The first of these is diagnostic advancements. Development of more sensitive and precise diagnostic tools, such as advanced wavefront aberrometers and adaptive optics, will enable a more comprehensive evaluation of HOAs. Artificial intelligence (AI) and machine learning algorithms can analyze large datasets of HOA measurements, leading to improved diagnostic accuracy and personalized assessments.

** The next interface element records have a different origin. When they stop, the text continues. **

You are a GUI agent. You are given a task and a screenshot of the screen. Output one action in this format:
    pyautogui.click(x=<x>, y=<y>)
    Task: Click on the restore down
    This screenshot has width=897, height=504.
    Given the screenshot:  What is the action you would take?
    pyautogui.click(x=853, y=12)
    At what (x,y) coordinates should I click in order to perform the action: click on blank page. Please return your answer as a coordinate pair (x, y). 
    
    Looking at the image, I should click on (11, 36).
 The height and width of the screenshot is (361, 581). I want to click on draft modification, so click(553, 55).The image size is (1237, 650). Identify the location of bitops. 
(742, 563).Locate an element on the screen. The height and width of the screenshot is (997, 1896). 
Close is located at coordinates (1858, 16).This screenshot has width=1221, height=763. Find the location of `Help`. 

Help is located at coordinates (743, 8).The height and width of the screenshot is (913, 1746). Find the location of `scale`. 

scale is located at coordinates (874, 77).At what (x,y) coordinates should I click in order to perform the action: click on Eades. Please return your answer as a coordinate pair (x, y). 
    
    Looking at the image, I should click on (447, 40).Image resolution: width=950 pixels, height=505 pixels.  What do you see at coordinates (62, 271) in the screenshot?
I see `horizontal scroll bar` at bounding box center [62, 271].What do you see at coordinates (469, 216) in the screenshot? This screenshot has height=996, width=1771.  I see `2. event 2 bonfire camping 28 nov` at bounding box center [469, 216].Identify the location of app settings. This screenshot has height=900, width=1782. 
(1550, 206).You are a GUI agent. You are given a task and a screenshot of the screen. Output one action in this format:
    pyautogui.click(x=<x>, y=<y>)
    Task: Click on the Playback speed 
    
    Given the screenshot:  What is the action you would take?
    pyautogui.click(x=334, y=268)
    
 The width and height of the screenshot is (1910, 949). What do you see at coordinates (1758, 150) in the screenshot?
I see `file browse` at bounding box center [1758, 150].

For example, one study showed AI ray-tracing for combined corneal cross-linking and PRK procedures on a keratoconus patient.16 The patient was monitored for 12 months after the procedure and showed stabilization in keratoconus and improvement in VA from 20/80 to 20/20 in the right eye and 20/40 to 20/25 in the left eye.16
Actually applying these optics is a different challenge than measuring them, but options are steadily growing. Customized contact lenses and intraocular lenses with HOA-correcting designs can further enhance visual quality and reduce visual distortions. Wavefront-guided laser refractive surgery techniques, such as wavefront-guided LASIK and PRK, can provide precise correction of HOAs, offering patients clearer and sharper vision. Novel therapeutic approaches, including corneal collagen cross-linking and topography-guided corneal reshaping, may hold promise for managing HOAs.10,16
Each patient’s HOA profile is unique, although common trends can be found among specific populations. Personalized medicine will be a key focus in HOA management. This approach will involve a combination of diagnostic tools, treatment modalities, and lifestyle modifications to achieve the best possible visual outcomes.4,10
Lastly, patient education and awareness about HOAs is essential. Many patients are unaware of this condition and may not seek appropriate medical attention. By raising awareness, practitioners can encourage individuals to seek early diagnosis and treatment, leading to better visual outcomes and improved quality of life.
By embracing these future directions, eyecare practitioners can work toward a world in which patients who have HOAs have access to state-of-the-art diagnostic tools, innovative treatments, and personalized interventions, ultimately improving their quality of life and visual experience.
CONCLUSION
The advent of wavefront aberrometry and the subsequent understanding of HOAs has revolutionized the field of optometry. By recognizing and addressing these subtle yet impactful optical imperfections, practitioners can now offer patients a new level of visual clarity and comfort, even in challenging lighting conditions.
The integration of HOA analysis into clinical practice, spanning refractive surgery, contact lens fitting, and even a role in low vision rehabilitation, underscores its transformative potential. As technology continues to evolve, the future holds greater promise for refined diagnostics, innovative treatments, and personalized interventions, ultimately enhancing the visual experiences and overall well-being of individuals with visual impairment due to HOAs.